И твои прерванные было детские дневники с заметками о Природе пополнятся новыми записями и набросками необычайных чудес Мироздания — гигантских и микроскопических.
Нас ждут также начавшие было скучать без тебя наши комнатные растения, всевозможная живность в садках, аквариумах, пробирках, собранная нами с тобою прошлым летом; слесарные и столярные инструменты, фотоаппараты, бинокли, телескоп; этюдники с красками, которые за эти месяцы засохли на палитрах.
Еще нас с тобою очень ждут заповедные лужайки наших микрорезерватов, что в Омской области, куда мы обязательно поедем летом, и в этих моих детищах ты — даю слово! — изумишься огромному количеству золотых жуков бронзовок, уткнувшихся в белокипенные соцветия таволог, эскадрильям стрекоз над полянами, а вечерами — таинственным перекличкам сов в лесной глухомани и неумолчному стрекоту ночных кузнечиков.
Там, у моих заказников, ты увидишь непередаваемо романтичные в своем величественном безмолвии степные закаты, насладишься многокилометровыми маршами по ровным безлюдным степным дорогам, над которыми раскинут огромный-преогромный небосвод, где загораются первые звезды, и над нашими головами будут бесшумно реять мои давние друзья и берегини — небольшие круглокрылые совы, те самые, что перекликались полчаса назад в лесу.
В маленьком неприметном городке Исилькуле, что на юго-западе Омской области, я познакомлю тебя с замечательными людьми — истинными охранителями природы, учителями, художниками, которые когда- то были моими учениками, и просто с моими друзьями-сибиряками, которые, в случае чего (мало ли что со мной или с тобой случится) не дадут тебя в обиду.
…От пережитого вчера и сегодня скачут мысли, не дают сосредоточиться — и письмо мое получается неровным, в чем-то непонятным, где-то повторюсь — прости меня, дорогой дружок, и вы, читатели.
Эх, катануть бы летом нам с тобою в Крым — но власть предержащие отобрали его у нас с тобою, и билет туда теперь стоит столько, сколько я не заработаю и за много лет.

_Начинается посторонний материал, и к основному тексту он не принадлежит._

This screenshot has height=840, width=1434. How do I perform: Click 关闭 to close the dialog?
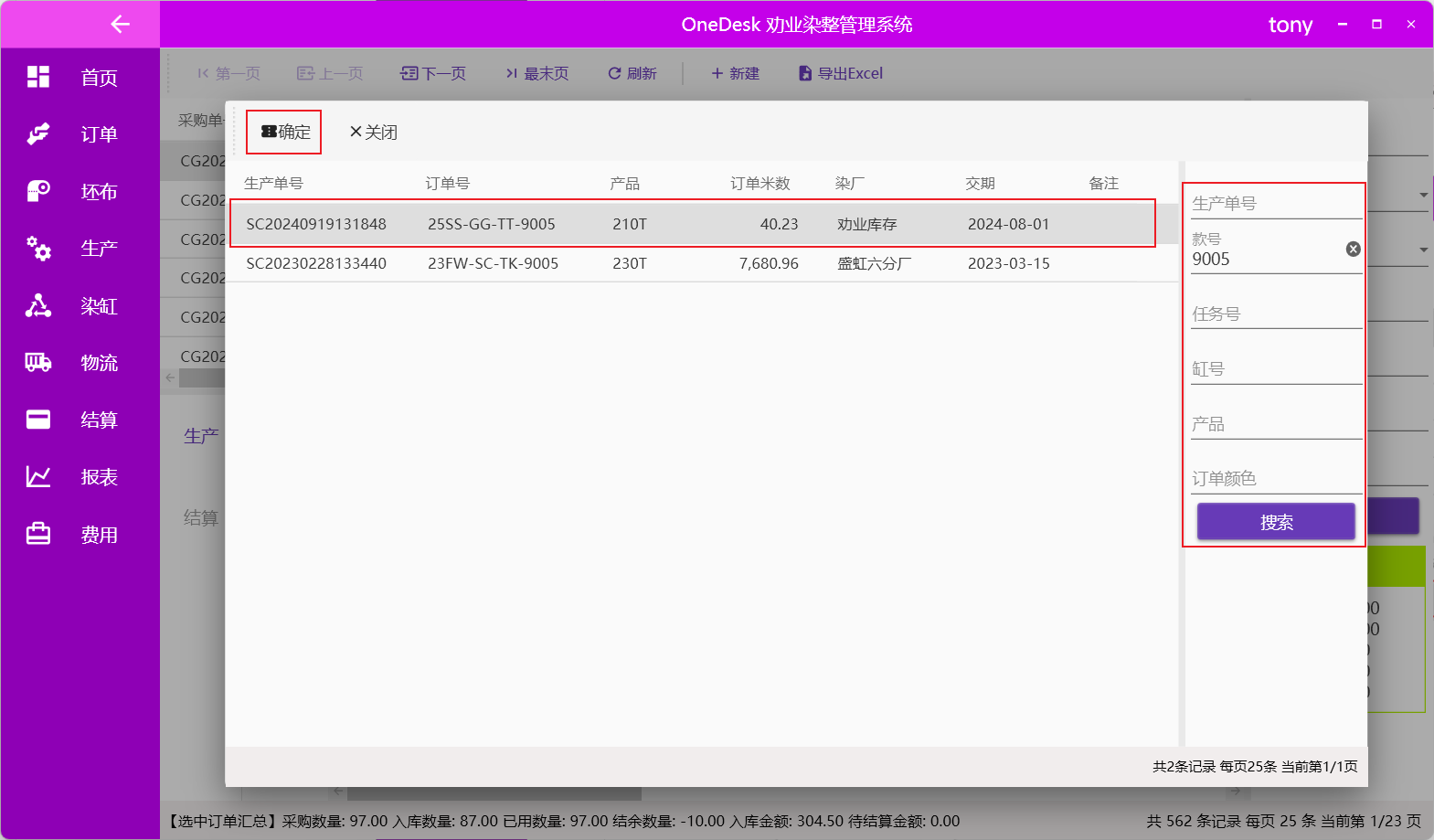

Надеюсь, что в твои времена, уже после меня, эта дикость уйдет в прошлое и ты там побываешь; исполни тогда просьбу, которую я изложил в письме 'Пасынок. Красные искры', и обязательно взойди на вершину Чатырдага — священной горы моего детства. А пока тебе придется довольствоваться моими устными рассказами о Родине, вот этой книжкой, да росписью стен нашей новосибирской ванной, изображающей Судакскую бухту в Крыму. Еще раз несколько слов о Труде. Ты знаешь, что я проработал всю жизнь. Ты никогда-никогда не видел своего дедушку, предающегося отдыху и тем более бездельничавшего.
Так вот, когда будешь в моем родном городе Симферополе, погляди внимательно на несколько больших рельефов, высеченных высоко под крышей на фасадах дома № 4 по Пушкинской улице. Выполнены они в духе первых послереволюционных лет — в стиле благородного символического классицизма. Когда-то я с них сделал наброски — вот они: гордый мускулистый кузнец с тяжелым молотом у наковальни, и пахарь с серпом на плече, плугом и снопом пшеницы, под которым трогательно примостилась крынка молока.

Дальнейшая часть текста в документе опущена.